## Your instructions
Could you copy exactly the lines below, beginning at the line with "The image size is (500, 967)." and stopping after the line with "the 价格降序 sort", with no pictures?

## Working data
BEGIN

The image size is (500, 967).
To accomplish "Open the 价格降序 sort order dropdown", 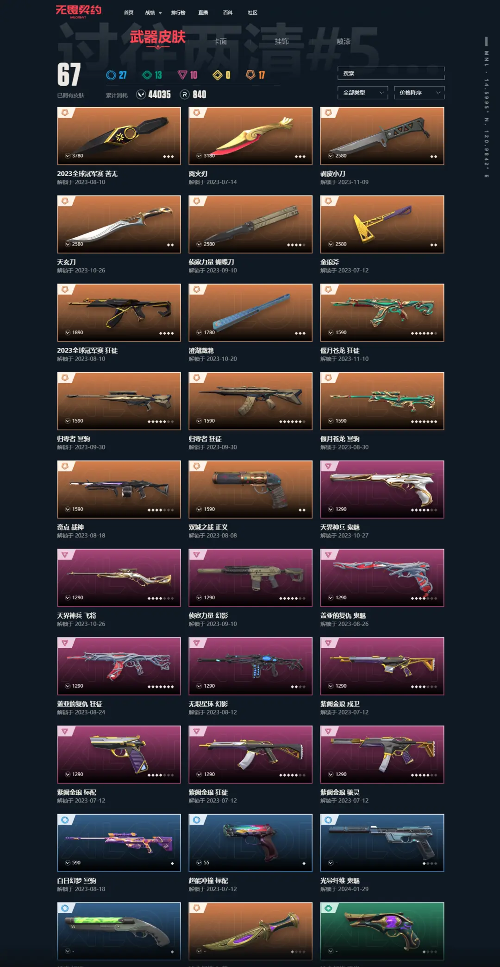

END
BEGIN

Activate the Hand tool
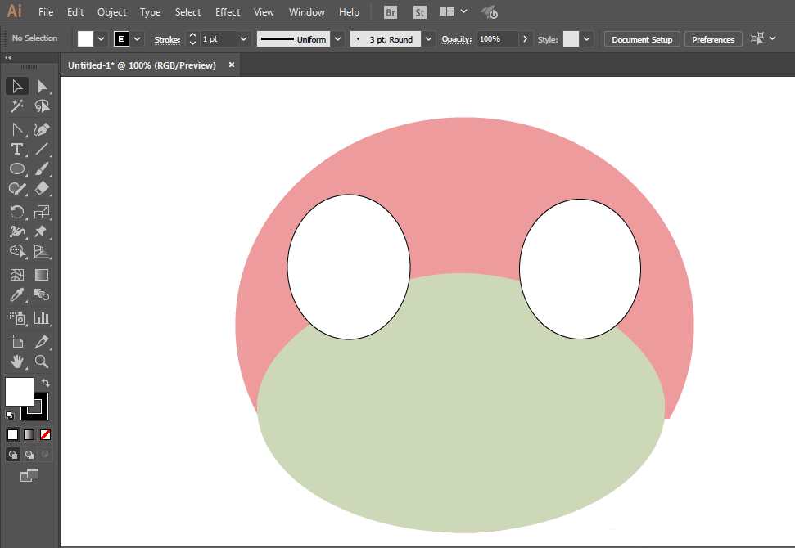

END
BEGIN

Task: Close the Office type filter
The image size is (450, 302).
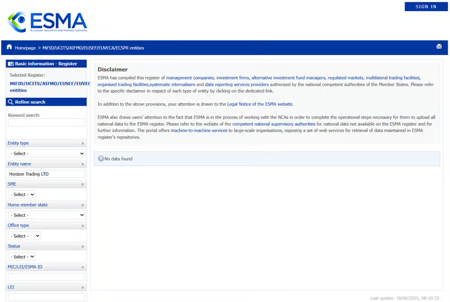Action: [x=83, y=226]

END

## Response
The image size is (500, 967).
To accomplish "Open the 价格降序 sort order dropdown", 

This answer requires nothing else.